Ein Teil des Unternehmens ist jetzt verkauft worden. Das ist aber auch egal. Alle Betriebe dort zahlen ein Einstiegsgehalt von höchstens 1.400 € netto. Somit kann man sich im Raum Frankfurt keine Wohnung mehr leisten und auch keine Familie ernähren.

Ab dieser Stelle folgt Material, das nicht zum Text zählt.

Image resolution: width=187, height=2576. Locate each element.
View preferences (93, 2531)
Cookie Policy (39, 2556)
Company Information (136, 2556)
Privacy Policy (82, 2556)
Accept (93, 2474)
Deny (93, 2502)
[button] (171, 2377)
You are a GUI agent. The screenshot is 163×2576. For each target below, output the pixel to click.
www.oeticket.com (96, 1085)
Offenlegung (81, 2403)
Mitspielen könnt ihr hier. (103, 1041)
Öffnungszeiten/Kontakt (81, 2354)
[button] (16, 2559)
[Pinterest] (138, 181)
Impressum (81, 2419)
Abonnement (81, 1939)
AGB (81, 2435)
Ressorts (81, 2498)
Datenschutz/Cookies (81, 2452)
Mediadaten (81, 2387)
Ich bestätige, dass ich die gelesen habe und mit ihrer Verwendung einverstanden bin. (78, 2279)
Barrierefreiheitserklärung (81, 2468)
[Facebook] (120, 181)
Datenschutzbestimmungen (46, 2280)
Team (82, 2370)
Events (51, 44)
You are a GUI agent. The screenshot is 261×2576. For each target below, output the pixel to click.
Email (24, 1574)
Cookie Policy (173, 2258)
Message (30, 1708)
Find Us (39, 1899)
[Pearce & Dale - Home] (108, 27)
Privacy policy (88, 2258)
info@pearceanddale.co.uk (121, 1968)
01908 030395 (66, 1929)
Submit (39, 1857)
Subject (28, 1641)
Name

Das passt hervorragend zu der Diskussion, die wir vorhin über die Busfahrer und über die Tarifverträge geführt haben. Sie haben die Beschäftigten mit dieser Agendapolitik unter massiven Druck gesetzt, sodass sie bereit sind, zu allen möglichen Bedingungen zu arbeiten. Sie haben sie sehr unter Druck gesetzt. Die Angst vor den Sanktionen von Hartz IV setzt die Menschen so sehr unter Druck, dass es für die gewerkschaftlichen Organisationen inzwischen sehr schwierig ist, die Tarifautonomie wahrzunehmen. Sie sind diejenigen, die die Tarifautonomie ad absurdum führen. Das ist das Problem.

(Beifall DIE LINKE)

Jetzt wollen Sie nicht einmal, dass wir darüber reden. Das ist wirklich eine perfide Herangehensweise.

Vizepräsidentin Heike Hofmann:

Frau Böhm, kommen Sie bitte zum Schluss.

Christiane Böhm (DIE LINKE):

Ja. – Hartz IV muss unbedingt abgeschafft werden. Dieses Gesetz gehört auf den Müllhaufen der Geschichte. Es hat uns lange genug drangsaliert. Wir brauchen unbedingt eine sanktionsfreie und bedarfsorientierte Mindestsicherung.

Liebe SPD, da reicht es nicht, auf Hartz IV neue Etiketten zu kleben und Bürgergeld dazu zu sagen und statt der Eingliederungsvereinbarung eine Teilhabevereinbarung zu verordnen. Wir brauchen einen tatsächlichen Politikwechsel in dieser Frage. – Danke.